ACarneiro · June 8, 2024, 9:20pm

No, those are fine. Don’t worry. The storagenode-updater process also looks at config.yaml at startup and sees a lot of parameters it doesn’t understand. Don’t worry.

I really am confused about what could be causing your issues. I agree that the same issue in multiple drive makes it less likely to be an error but… you never know!

suthekev · June 9, 2024, 12:55am

Trying again on a sata drive (instead of my sas drives) in a different netapp box.

Hoping maybe third times a charm.
Like every other time, starts up ok at first.

Dashboard seems fine. Quic ok. Etc.

Guess we’ll see what happens in 2-6 hours when it reaches 200gb.

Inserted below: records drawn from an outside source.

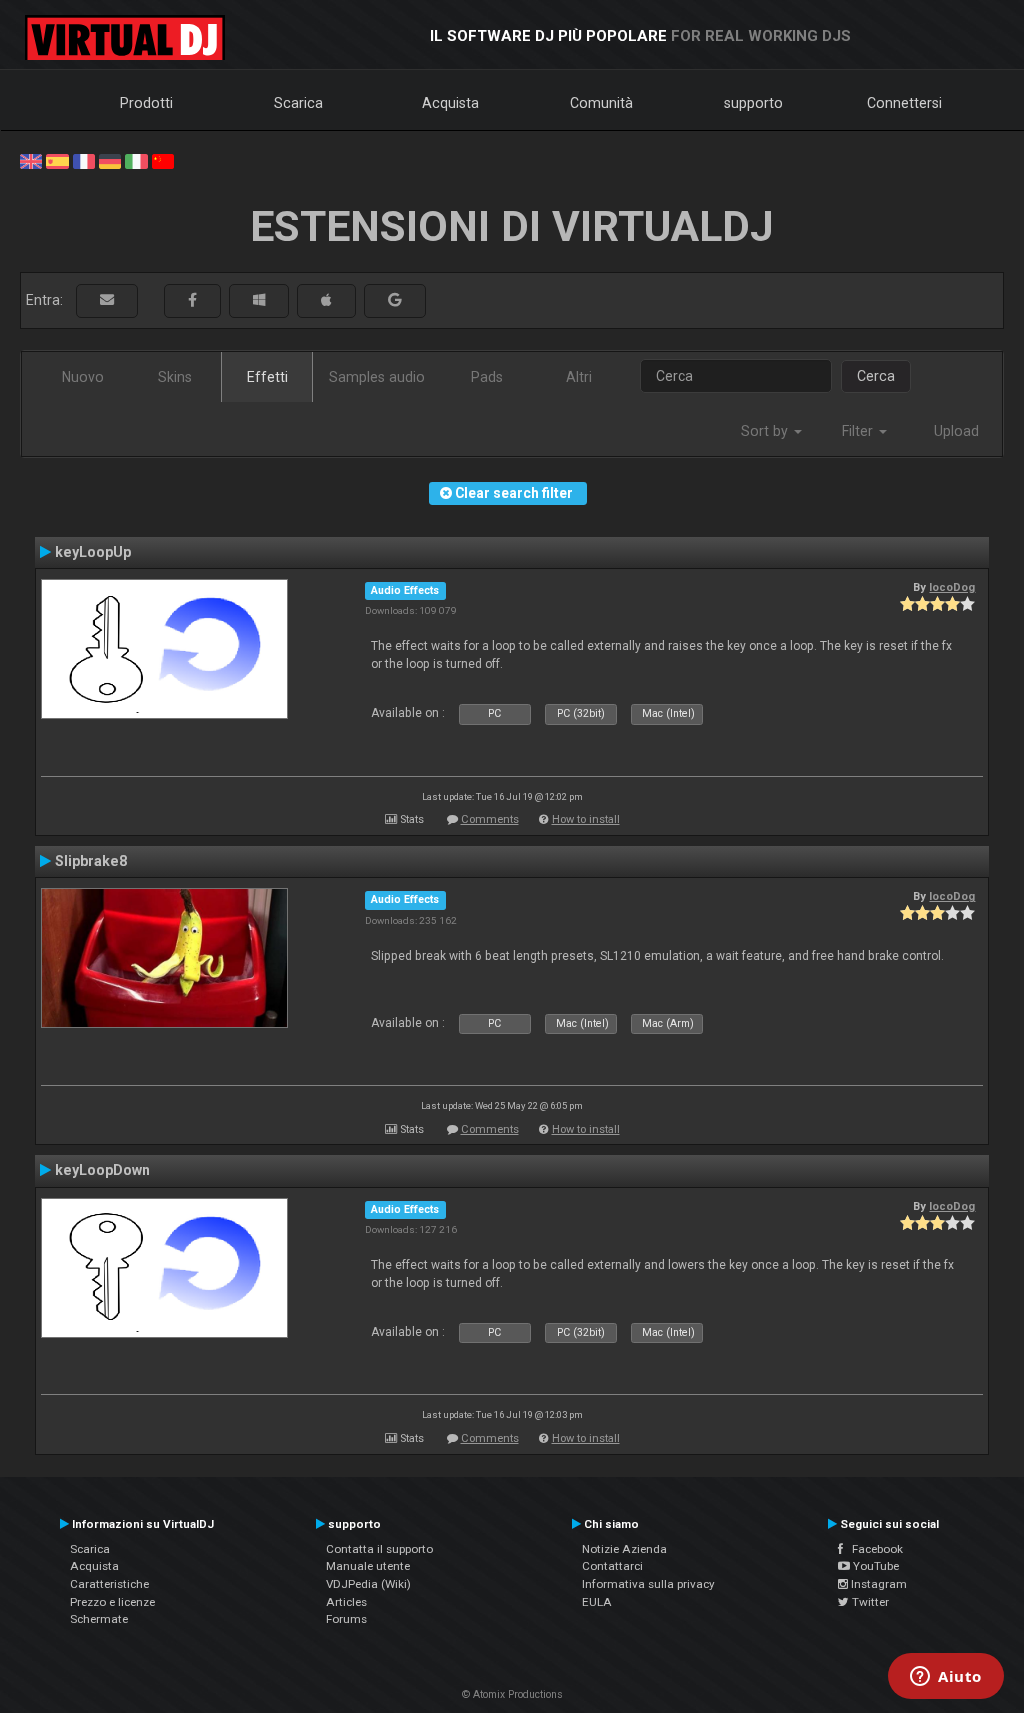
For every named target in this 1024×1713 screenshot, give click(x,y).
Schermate (99, 1619)
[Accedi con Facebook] (192, 300)
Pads (487, 377)
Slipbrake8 (91, 861)
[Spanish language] (57, 160)
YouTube (874, 1566)
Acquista (450, 103)
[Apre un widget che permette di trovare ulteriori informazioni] (946, 1678)
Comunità (601, 103)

Alexey · June 9, 2024, 3:44am

You need to run fsck for that drive, then check permissions, especially if you used --user $(id -u):$(id -g) in your docker run command, files should be owned by $(id -u):$(id -g).
You may check:

ls -l /mnt/storj/storagenode/storage

In that case it’s a hardware issue. And you need to run fsck to make sure that the filesystem is clean (likely not). I hope that you dropped the idea to use a mergefs…

suthekev · June 9, 2024, 6:36am

tried on a sata hdd. 16tb drive. 2tb node.
Lots of free space.
crashed around 200gb… again.
r
this is now 3 different hard drives all with identical results.

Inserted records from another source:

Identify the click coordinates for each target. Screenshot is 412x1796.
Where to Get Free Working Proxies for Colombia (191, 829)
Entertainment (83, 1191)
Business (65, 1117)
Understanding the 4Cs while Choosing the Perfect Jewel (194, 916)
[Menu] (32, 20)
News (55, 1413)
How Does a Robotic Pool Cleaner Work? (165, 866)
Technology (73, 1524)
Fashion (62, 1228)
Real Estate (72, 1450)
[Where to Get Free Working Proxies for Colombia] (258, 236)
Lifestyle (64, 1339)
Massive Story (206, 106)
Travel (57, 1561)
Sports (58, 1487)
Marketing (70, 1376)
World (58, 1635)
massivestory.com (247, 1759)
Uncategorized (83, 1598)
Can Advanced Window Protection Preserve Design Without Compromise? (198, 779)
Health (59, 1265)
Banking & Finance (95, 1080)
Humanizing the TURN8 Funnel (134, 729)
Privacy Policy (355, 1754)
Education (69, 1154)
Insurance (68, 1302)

i did catch this in my logs:
2024-06-09T06:16:52Z ERROR failure during run {“Process”: “storagenode”, “error”: “piecestore monitor: error verifying writability of storage directory: open config/storage/write-test35559395: no space left on device”, “errorVerbose”: “piecestore monitor: error verifying writability of storage directory: open config/storage/write-test35559395: no space left on device\n\tstorj.io/storj/storagenode/monitor.(*Service).Run.func2.1:184\n\tstorj.io/common/sync2.(*Cycle).Run:160\n\tstorj.io/storj/storagenode/monitor.(*Service).Run.func2:167\n\tgolang.org/x/sync/errgroup.(*Group).Go.func1:78”}
Error: piecestore monitor: error verifying writability of storage directory: open config/storage/write-test35559395: no space left on device

it gave this error prior to the reboot loops that then say no files found.
It’s like it just entirely loses the passed through mount point.

is there a way to just run this native in Ubuntu in terminal rather than a container?

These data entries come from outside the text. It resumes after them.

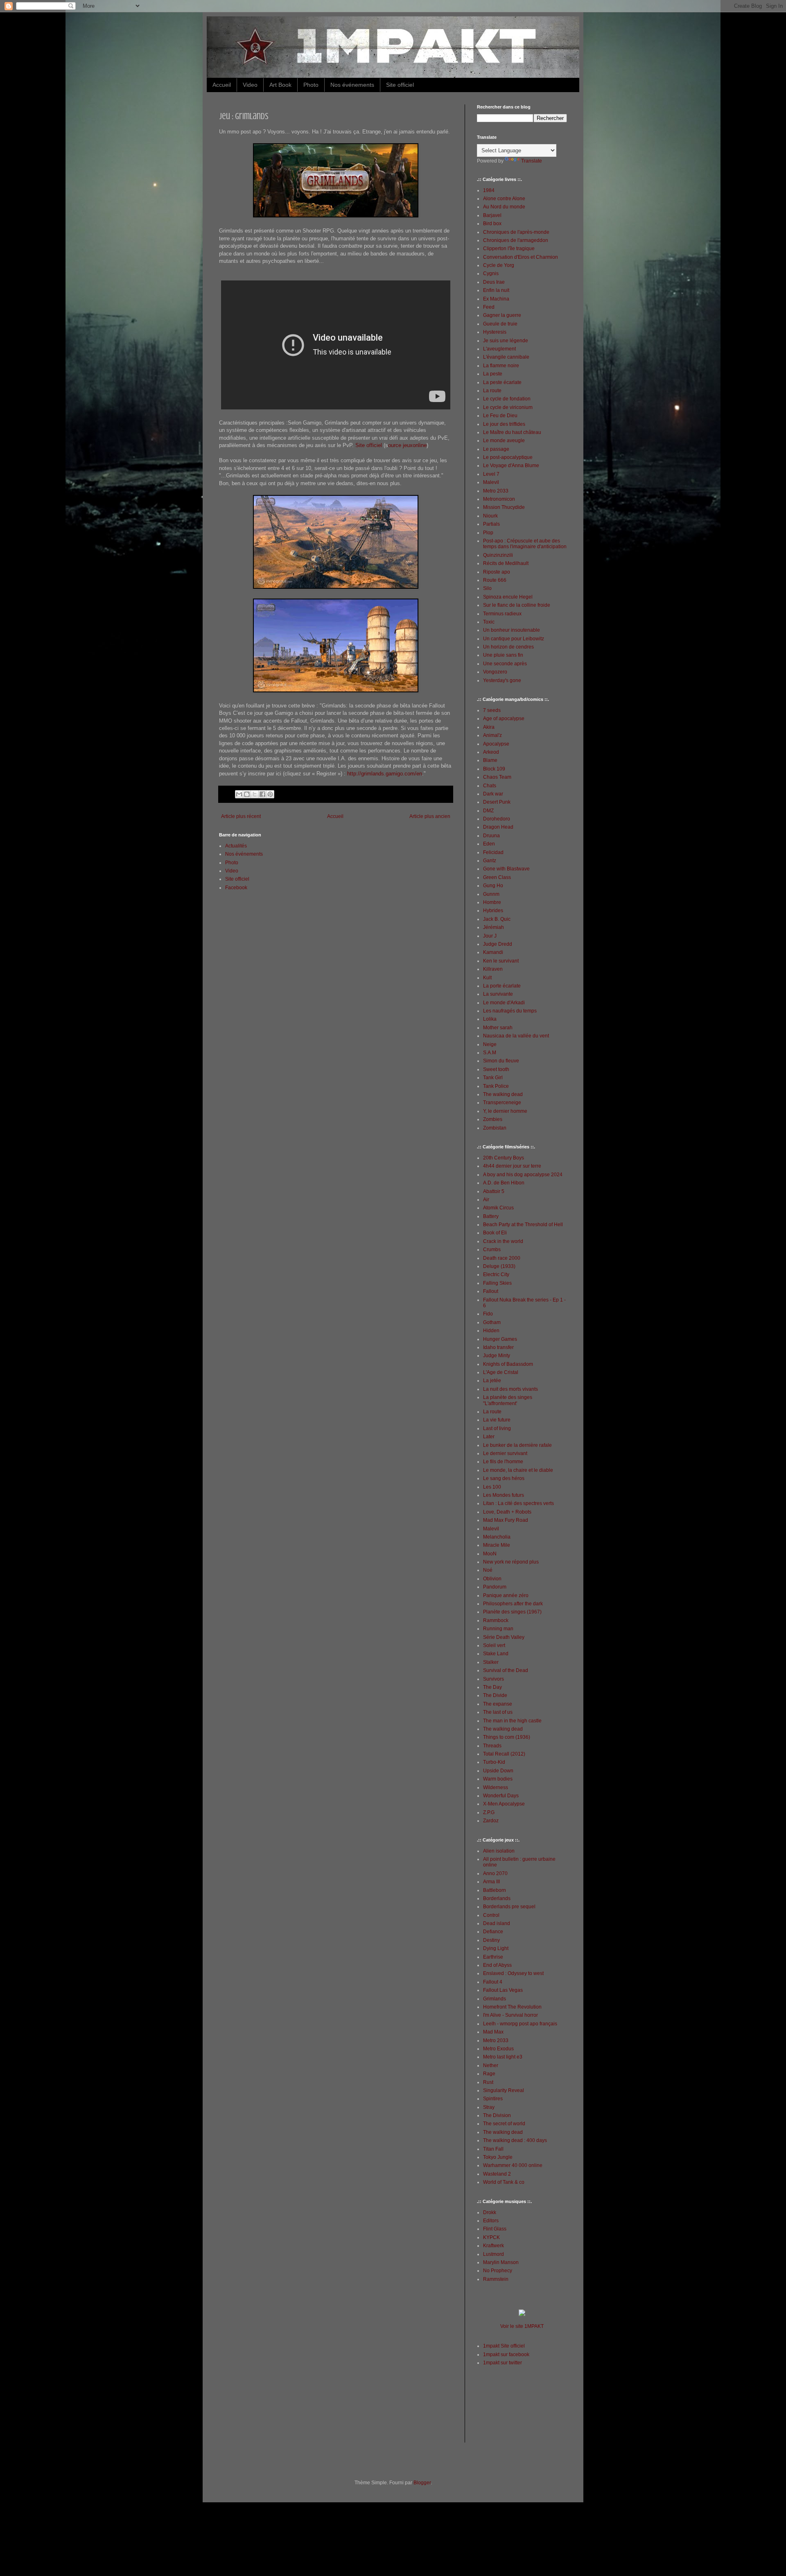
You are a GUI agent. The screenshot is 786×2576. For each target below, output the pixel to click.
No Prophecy (497, 2270)
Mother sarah (498, 1027)
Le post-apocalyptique (508, 457)
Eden (489, 844)
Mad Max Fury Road (505, 1520)
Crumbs (492, 1249)
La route (492, 390)
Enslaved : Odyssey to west (513, 1973)
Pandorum (494, 1587)
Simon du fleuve (501, 1061)
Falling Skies (497, 1283)
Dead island (496, 1923)
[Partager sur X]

Alexey · June 9, 2024, 7:18am

Perhaps this device has issues?

Could you please check your --mount option in the docker run command?
By the way, how is this command look now?

ACarneiro · June 9, 2024, 7:28am

It’s weird that it works initially and consistently fails after 200GB, though. On three different drives.
If it was a mount or permissions issue surely it should fail from the very start?
I’m quite stumped…

Alexey · June 9, 2024, 7:31am

Or there is a mistake in the --mount option (or used -v), and it creates a docker volume (which is deleted with the container).
The another alternative is to use a mountpoint instead of the disk. At the end it’s just a folder.
You may also try to use a disk path (i.e. /dev/sda1) instead of a mountpoint, a lot of options how to fail there.

suthekev · June 9, 2024, 4:38pm

This is my setup command: (only ran once)

docker run --rm -e SETUP=“true”
–user $(id -u):$(id -g)
–mount type=bind,source=“/mnt/MySATA_01/ID01”,destination=/app/identity
–mount type=bind,source=“/mnt/MySATA_01/storj”,destination=/app/config
–name 01 storjlabs/storagenode:latest

This is my run command:
docker run -d --restart unless-stopped --stop-timeout 300
-p 28901:28967/tcp
-p 28901:28967/udp
-p 14001:14002
-e WALLET=“removedwalletinfo”
-e EMAIL=“removed.Email.ca”
-e ADDRESS=“removed_info.ddns.net:28901”
-e STORAGE=“2TB”
–user $(id -u):$(id -g)
–mount type=bind,source=“/mnt/MySATA_01/ID01”,destination=/app/identity
–mount type=bind,source=“/mnt/MySATA_01/storj”,destination=/app/config
–name 01 storjlabs/storagenode:latest
–operator.wallet-features=zksync